While Michael was here I went to visit Lou Ann. Even though we were in the cold and snowy mid-west, we got out quite a lot and had a wonderful time (both Lou Ann and I enjoy walking so we joined an early morning hike with a naturalist in a nearby state park, and bundled up many an evening to walk through the quiet streets of her little town). We also filled our days and evenings with pot luck dinners, swimming (Lou Ann gifted me with a YMCA membership so I'd swim for a half hour most days while she was at work), visits with family & friends, an evening at the Fort Wayne Philharmonic, line dancing (we did pretty well, thank you), a day at the circus ( wish Lachlan could have joined us!), and other activities (reading & writing were high on the list).
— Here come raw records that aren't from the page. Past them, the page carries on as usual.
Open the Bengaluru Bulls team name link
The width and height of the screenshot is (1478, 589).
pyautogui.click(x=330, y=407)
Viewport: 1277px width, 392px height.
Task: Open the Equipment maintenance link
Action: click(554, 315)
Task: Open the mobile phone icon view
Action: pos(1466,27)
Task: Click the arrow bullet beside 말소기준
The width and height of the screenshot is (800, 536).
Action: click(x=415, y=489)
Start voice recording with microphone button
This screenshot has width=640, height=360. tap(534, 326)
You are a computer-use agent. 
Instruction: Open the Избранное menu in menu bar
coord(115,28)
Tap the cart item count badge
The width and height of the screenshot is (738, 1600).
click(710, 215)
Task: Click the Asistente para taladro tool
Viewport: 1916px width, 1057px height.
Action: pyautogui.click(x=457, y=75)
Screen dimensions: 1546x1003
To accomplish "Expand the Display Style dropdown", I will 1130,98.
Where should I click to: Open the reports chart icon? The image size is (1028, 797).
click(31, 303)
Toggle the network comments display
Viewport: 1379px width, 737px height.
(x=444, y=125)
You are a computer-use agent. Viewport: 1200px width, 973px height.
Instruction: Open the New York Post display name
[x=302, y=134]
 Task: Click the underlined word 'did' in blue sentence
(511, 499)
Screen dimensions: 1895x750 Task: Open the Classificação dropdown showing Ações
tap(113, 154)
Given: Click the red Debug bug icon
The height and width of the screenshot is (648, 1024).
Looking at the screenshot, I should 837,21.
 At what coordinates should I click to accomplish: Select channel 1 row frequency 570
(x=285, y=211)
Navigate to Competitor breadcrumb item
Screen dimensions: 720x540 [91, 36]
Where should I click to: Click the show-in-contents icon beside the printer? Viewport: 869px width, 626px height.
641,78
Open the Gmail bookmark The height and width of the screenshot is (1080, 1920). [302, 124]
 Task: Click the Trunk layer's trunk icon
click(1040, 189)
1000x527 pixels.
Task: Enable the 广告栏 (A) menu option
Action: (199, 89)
I arrived home Monday afternoon (by way of Swan Quarter, since the bridges on Hwy 12 are being replaced) and led an NCCAT seminar on a Ghost & History Walk last night. I hope they had as much fun as I did.
I haven't had time to check out the bridge replacement project yet (actually there is no way to get down there unless I can find my way from the beach and across the dunes to the road), but I'll give a report as soon as I learn anything. But everything seems to be humming along fine. Mail is getting delivered courtesy of the National Park Service, the UPS truck is making it through the soft sand, and I've seen the Dare Building truck in the village.
But it is quiet this time of the year. When I drove off the Swan Quarter ferry it seemed like a ghost town -- no cars in the parking lots, no pedestrians, no bicyclists....just quiet. It reminded me of the Ocracoke of fifty years ago, or the Ocracoke just before a hurricane. Not a bad place to be, actually.